Fragmentation and factionalism have always existed within the Patriotic Union of Kurdistan since its foundation in 1975,[i] though Jalal Talabani’s leadership style kept the divisions in check and under control. Yet, the party did sustain some seismic and momentous rifts in the late 2000s. The most significant one was the decision of Nawshirwan Mustafa, a major power and charismatic leader within the party, to leave and form the Gorran (Change) Movement along with some other well-known partisans in 2009, such as Omer Said Ali, Hama Tofiq Rahim, Kader Haji Ali, and Osman Haji Mahmood. In the 2009 parliamentary elections in the KRI, Gorran won 25 seats out of 111, with most of these seats coming from previously PUK-dominated areas in the Sulaymaniyah governorate.  The loss of votes and seats to a then nascent splinter, seemed to have harmed the PUK and may have initiated the start of the KDP-lead reconsideration of the balance of power that came about after 2003. The KDP and PUK signed an agreement to share power between Masoud Barzani, the President of the KDP, and Jalal Talabani, the Secretary General of the PUK, and to unify the two separate administrations created after the end of the KDP-PUK fighting in 1998. The agreement resulted in a coalition government after 2005. As a result, Barzani became the President of the KRI (2005-2017), while Talabani became the President of Iraq (2005-2014), as it is a tradition for the Iraqi presidency, a mostly symbolic office, to be held by a member of the Kurdish ethnicity.

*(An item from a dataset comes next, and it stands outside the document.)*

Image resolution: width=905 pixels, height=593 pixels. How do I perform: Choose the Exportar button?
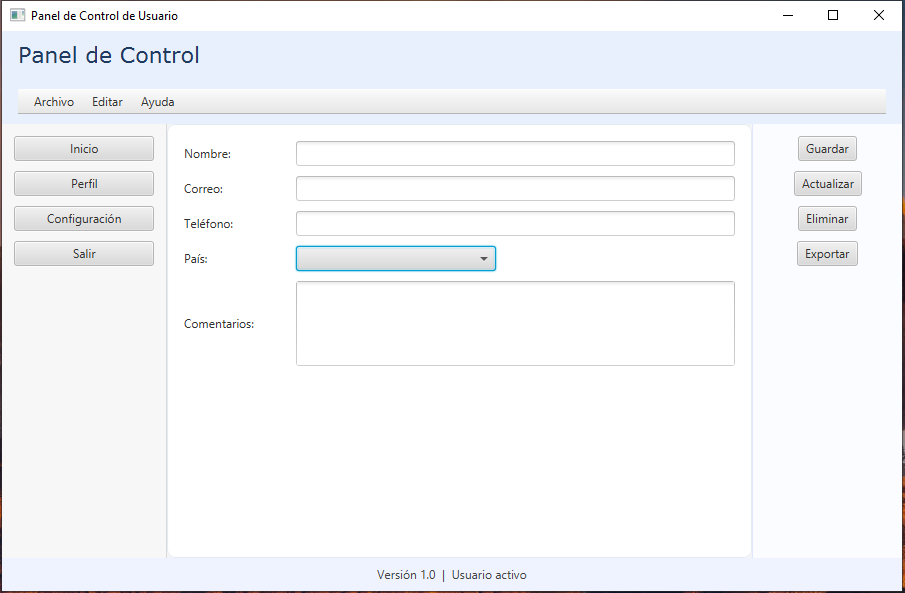(827, 254)
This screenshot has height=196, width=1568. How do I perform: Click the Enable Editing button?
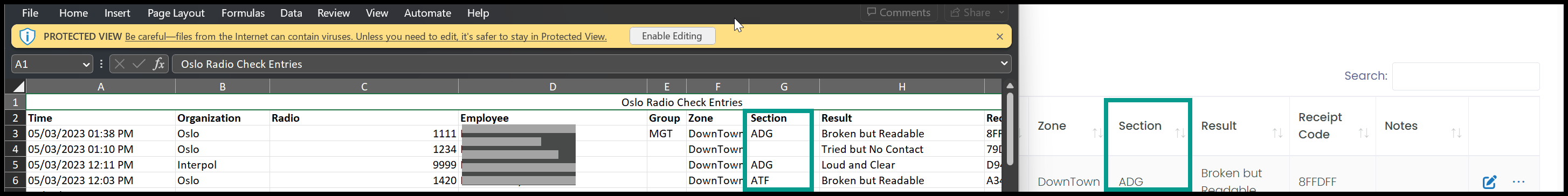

Though the PUK seemed to have stood resistant to that and some other momentous shocks, the party was destined for more fragmentations as fault-lines grew to the surface. Importantly, Talabani’s health took a turn for the worse in 2012 and his subsequent death in October 2017 gave way to intense power rivalry between various factions within the party. As a result, the PUK grew all the more incapable of making effective and unified decisions. This was clearly reflected, for instance, in the PUK’s stance concerning the referendum in 2017, as PUK officials made conflicting statements on the referendum. Lahur and Bafel were in favour of postponing the referendum, while traditional PUK leaders such as the First Deputy for the Secretary General of the PUK, Kosrat Rasul, the Governor of Kirkuk, Najmadin Karim and the Head of Peshmerga‘s 70th division, Sheikh Ja’far, were all supportive of the referendum’s timing and approach.[ii] Such divisions raised doubts if the PUK could maintain the balance of power, and importantly, the power-sharing agreement with the KDP.

The PUK congress in December 2019 paved the way for a co-presidency system for the party. In February 2020, Bafel Talabani and Lahur Jangi were elected as co-presidents of PUK, following years of rivalry between various factions within the party and a leadership vacuum caused by Talabani’s ill-health and subsequent death in October 2017. The congress, however, did not remedy the party’s internal fragmentation and conflict. At that time, there were three main factions within the PUK: a Lahur-led faction, a Bafel-led faction, and a faction led by Kosrat Rasul and Iraq’s president Barham Salih. These divisions were not driven by different ideological or organizational disparities, but were rather a struggle for power and control of the party. Altogether, such dynamics have further fragmented the party to the point that confrontation, possibly even violent, between the two co-presidents has never been closer. Adopting the co-presidency system was not a reflection of an ideological or organizational change within the party, but the outcome of a dilemma: how to maintain Talabani’s rule while accommodating the emerging power of Lahur. In other words, the new system was a reflection of a new rivalry within the party.